Flagship's influence still permeates every part of the game. Combat is the same streamlined click-fest as Diablo, complete with an identical – if a tad more cluttered – interface and inventory system. It works just as well here, with speedy battles allowing for efficient loot gathering. Instead of throwing away equipment when you no longer have room for more, you can turn it into material to make more with the new crafting system. It allows you to use these materials and those you find in the dungeons to make new equipment. You can even see touches that would eventually end up in Torchlight, such as the inclusion of 19th century-style guns.

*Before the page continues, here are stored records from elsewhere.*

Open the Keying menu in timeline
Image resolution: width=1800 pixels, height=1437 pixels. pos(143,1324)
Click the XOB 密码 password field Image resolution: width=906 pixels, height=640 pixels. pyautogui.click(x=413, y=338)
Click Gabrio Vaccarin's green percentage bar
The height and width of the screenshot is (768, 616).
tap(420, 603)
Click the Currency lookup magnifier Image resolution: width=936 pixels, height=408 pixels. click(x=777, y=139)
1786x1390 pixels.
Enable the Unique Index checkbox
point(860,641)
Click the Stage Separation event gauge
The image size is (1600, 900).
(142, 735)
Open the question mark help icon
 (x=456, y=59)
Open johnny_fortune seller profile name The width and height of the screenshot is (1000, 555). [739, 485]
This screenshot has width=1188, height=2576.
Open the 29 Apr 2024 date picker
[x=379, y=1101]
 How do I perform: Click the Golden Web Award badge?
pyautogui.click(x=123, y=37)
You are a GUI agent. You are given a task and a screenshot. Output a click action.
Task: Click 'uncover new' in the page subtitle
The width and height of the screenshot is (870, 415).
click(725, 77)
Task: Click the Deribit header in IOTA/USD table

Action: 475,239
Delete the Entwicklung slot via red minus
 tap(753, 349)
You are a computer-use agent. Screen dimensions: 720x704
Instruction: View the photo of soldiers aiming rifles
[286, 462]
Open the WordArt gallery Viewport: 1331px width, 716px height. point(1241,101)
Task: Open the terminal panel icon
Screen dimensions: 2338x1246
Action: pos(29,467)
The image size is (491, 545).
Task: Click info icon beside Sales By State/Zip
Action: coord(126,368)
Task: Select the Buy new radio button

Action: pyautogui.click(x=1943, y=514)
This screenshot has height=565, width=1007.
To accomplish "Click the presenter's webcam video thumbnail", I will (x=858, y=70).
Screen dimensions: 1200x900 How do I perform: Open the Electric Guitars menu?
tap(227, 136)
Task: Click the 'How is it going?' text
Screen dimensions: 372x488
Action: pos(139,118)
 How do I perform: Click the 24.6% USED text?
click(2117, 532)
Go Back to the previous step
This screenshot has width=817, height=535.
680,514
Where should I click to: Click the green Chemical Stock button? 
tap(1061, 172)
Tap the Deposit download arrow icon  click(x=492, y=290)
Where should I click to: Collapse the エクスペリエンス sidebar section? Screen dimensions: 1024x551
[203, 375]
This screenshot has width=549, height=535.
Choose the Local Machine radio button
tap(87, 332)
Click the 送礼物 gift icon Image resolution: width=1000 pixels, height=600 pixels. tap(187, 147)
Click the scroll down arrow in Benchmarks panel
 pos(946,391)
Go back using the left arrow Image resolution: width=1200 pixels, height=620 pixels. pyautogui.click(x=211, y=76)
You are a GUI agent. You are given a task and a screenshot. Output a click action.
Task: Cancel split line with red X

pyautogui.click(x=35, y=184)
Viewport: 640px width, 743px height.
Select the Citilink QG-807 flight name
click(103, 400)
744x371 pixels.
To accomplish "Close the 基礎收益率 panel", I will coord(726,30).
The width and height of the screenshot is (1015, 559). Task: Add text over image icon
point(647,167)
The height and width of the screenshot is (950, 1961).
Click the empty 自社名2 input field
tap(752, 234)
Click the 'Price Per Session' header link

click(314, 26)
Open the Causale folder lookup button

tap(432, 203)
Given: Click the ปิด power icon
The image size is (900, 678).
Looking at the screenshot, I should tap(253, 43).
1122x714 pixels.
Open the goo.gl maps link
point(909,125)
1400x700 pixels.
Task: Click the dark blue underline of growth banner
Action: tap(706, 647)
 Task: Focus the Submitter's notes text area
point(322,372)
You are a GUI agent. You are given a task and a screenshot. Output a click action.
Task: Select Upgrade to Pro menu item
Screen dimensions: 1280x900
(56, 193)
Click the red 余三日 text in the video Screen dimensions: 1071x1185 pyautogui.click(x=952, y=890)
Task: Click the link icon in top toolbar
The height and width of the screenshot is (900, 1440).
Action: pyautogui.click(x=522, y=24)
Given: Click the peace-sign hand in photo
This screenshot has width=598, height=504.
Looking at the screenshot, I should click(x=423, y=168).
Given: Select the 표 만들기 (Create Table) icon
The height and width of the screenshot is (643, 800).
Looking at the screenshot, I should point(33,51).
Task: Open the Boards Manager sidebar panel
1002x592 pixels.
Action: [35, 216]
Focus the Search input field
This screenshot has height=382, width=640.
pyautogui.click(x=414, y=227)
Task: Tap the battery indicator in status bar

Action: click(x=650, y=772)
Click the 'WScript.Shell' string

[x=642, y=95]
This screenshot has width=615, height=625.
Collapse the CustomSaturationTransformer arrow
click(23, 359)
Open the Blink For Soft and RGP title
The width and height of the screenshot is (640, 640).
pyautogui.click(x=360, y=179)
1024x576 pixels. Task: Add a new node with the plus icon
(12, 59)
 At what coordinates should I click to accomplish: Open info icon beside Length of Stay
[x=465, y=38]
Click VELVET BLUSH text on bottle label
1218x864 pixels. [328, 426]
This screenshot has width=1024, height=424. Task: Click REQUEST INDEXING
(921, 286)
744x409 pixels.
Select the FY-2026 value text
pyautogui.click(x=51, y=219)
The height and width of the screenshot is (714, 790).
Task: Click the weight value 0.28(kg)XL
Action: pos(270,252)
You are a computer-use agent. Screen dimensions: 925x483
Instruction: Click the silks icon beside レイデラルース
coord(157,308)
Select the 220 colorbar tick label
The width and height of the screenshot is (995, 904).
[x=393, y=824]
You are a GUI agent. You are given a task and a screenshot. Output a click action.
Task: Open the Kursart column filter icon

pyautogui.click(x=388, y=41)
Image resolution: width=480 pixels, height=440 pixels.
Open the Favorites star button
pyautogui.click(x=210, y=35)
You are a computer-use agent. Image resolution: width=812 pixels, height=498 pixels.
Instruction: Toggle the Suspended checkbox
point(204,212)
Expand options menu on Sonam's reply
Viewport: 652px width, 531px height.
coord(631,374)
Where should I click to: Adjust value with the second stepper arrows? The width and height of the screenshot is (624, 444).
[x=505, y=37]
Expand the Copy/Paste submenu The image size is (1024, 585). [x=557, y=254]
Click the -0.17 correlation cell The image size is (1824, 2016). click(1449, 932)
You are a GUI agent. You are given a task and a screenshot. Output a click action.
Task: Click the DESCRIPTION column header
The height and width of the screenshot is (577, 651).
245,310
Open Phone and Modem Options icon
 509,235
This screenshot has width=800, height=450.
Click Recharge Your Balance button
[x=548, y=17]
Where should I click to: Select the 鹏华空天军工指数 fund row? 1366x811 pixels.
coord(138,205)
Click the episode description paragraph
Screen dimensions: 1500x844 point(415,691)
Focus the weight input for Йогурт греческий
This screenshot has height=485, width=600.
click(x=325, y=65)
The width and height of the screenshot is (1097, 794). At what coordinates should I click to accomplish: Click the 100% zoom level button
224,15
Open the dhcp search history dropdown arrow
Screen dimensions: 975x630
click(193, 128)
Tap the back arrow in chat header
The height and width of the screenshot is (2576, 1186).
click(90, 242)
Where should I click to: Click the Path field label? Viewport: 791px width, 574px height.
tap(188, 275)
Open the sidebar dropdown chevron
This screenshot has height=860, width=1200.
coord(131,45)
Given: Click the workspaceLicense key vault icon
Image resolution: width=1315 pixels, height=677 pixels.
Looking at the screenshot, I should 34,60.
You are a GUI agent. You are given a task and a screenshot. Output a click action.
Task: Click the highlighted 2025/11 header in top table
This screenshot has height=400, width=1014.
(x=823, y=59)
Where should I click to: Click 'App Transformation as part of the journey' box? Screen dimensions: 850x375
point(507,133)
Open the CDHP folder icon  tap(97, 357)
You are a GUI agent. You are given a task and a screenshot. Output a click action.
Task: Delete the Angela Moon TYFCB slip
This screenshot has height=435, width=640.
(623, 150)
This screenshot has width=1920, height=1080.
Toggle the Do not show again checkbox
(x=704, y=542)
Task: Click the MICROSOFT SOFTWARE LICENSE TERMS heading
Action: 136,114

The classes are somewhat predictable, what with your standard tank and caster classes making up two-thirds of the roster. The long-range specialist, however, has some clever ideas attached to it. Though the Gadgeteer specialises in Guns and Bows, it can also employ a number of “gadgets” that were clearly inspired by modern FPS games to do damage or cause status effects.
My favourites include the elemental turrets, which I threw out close to each other, got a boss enemy's attention, and ran around like a crazy person while the turrets drained away its health. New abilities like this are different enough that I wished all the classes displayed this level of originality, instead of merely copying what Diablo established.
Yet, while Mythos plays just like the Diablo games, its main focus is as an MMO. Now at a glance, Diablo II was practically an MMO from the start, given its focus on multiplayer and the nature of its quests, and Mythos proves just how naturally the usual MMO formula can fit into that template. Sadly, its eagerness to pile on quests and dungeons waters down the experience.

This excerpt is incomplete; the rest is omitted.